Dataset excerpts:
☆ ☆ ☆
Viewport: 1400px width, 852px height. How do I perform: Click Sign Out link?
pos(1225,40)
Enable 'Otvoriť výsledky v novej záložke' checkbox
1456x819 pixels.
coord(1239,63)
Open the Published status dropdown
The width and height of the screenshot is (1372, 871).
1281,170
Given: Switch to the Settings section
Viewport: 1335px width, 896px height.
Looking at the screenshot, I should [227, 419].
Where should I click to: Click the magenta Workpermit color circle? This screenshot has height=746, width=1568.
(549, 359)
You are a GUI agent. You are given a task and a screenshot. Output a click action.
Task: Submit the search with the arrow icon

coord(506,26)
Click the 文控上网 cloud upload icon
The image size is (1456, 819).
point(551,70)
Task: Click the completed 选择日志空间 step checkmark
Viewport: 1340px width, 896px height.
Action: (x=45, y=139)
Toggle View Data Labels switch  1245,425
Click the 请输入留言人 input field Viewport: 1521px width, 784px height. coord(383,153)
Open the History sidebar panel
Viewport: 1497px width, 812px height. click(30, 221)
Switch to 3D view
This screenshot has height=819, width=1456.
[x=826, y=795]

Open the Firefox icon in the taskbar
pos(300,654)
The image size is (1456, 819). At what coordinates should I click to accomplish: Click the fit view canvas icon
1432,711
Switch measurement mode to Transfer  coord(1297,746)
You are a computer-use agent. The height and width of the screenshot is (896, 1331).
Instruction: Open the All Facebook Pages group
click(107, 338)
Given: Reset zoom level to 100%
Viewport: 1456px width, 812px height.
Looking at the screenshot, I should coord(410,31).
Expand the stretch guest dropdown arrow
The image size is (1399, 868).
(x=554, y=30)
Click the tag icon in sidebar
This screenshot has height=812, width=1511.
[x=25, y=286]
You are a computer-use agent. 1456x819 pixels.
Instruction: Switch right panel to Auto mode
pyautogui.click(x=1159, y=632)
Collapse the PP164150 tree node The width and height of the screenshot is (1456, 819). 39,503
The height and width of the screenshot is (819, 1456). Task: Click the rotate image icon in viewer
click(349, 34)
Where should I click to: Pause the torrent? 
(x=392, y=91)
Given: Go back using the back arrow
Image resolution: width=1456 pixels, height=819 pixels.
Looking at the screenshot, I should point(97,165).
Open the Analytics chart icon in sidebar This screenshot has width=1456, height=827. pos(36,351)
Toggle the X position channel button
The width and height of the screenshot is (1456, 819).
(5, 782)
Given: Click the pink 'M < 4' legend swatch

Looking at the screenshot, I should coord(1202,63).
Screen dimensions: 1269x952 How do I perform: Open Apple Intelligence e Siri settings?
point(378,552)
☆ ☆ ☆
• TASK ITEM
If a line in the data contains the string "computer", copy it.

• YOUR SOLUTION
You are a computer-use agent. The height and width of the screenshot is (896, 1331).
You are a computer-use agent. 1456x819 pixels.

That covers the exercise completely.